→ WORK ORDER:
Leaving out every picture, please repeat exactly the line that contains "You are a computer-use" and each line after it through the final line below.

── MATERIAL FOR THIS EXERCISE ──

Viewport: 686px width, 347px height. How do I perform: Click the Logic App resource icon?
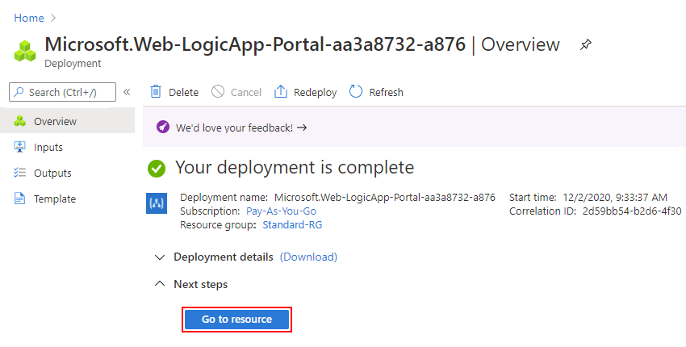(156, 203)
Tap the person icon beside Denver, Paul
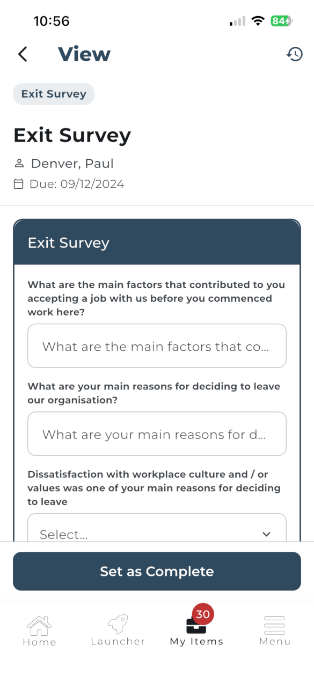 point(19,164)
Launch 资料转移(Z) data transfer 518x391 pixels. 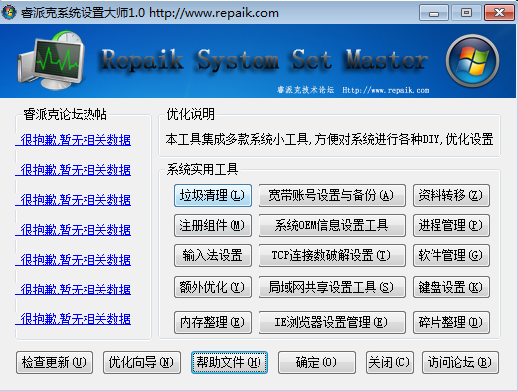coord(451,196)
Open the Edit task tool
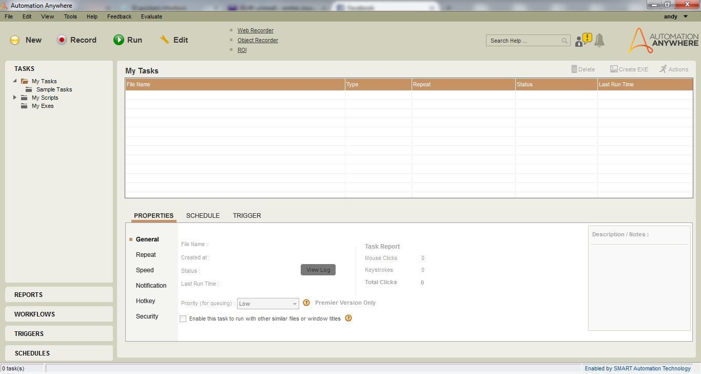The image size is (701, 374). pyautogui.click(x=173, y=40)
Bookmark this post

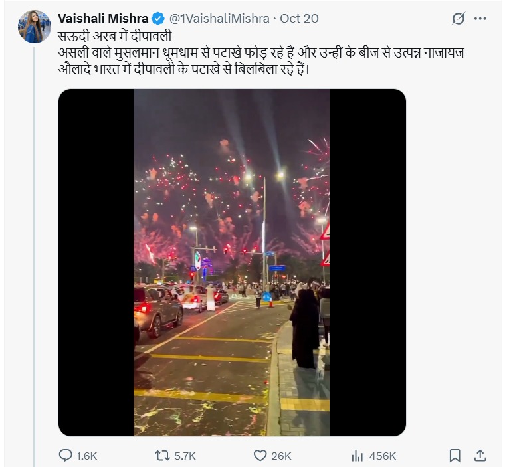(455, 456)
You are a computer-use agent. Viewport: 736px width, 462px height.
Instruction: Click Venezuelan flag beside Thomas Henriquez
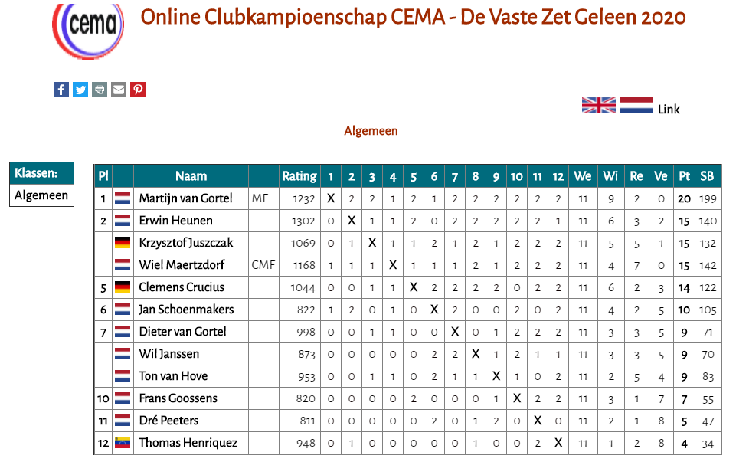tap(123, 442)
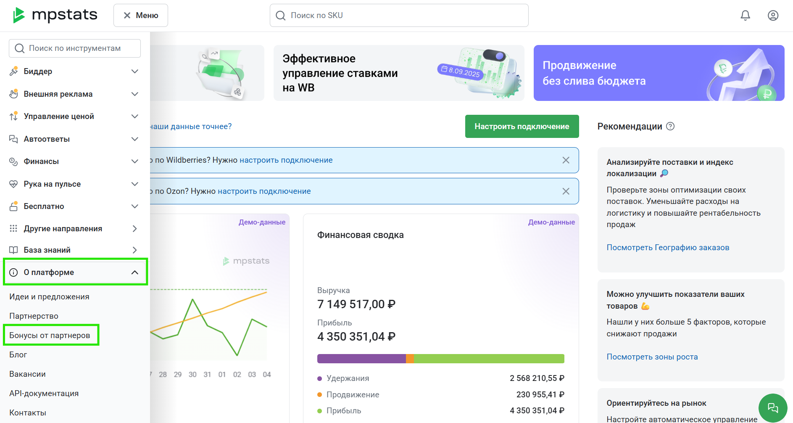Screen dimensions: 793x423
Task: Open API-документация menu item
Action: point(44,393)
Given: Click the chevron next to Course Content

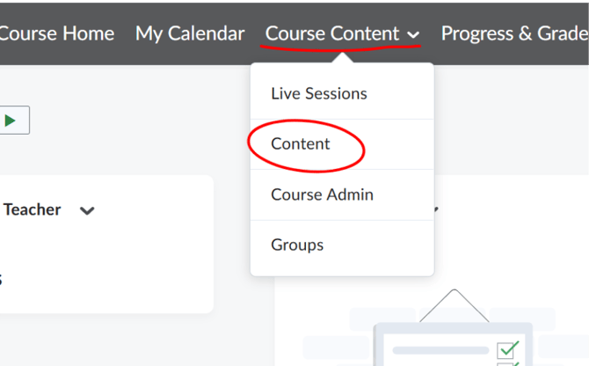Looking at the screenshot, I should [413, 35].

───

→ ANSWER SECTION:
You are a computer-use agent. Viewport: 736px width, 462px height.
Instruction: Click Venezuelan flag beside Thomas Henriquez
tap(123, 442)
Screen dimensions: 793x423
Task: Open API-документация menu item
Action: point(44,393)
Given: Click the chevron next to Course Content

Looking at the screenshot, I should [413, 35].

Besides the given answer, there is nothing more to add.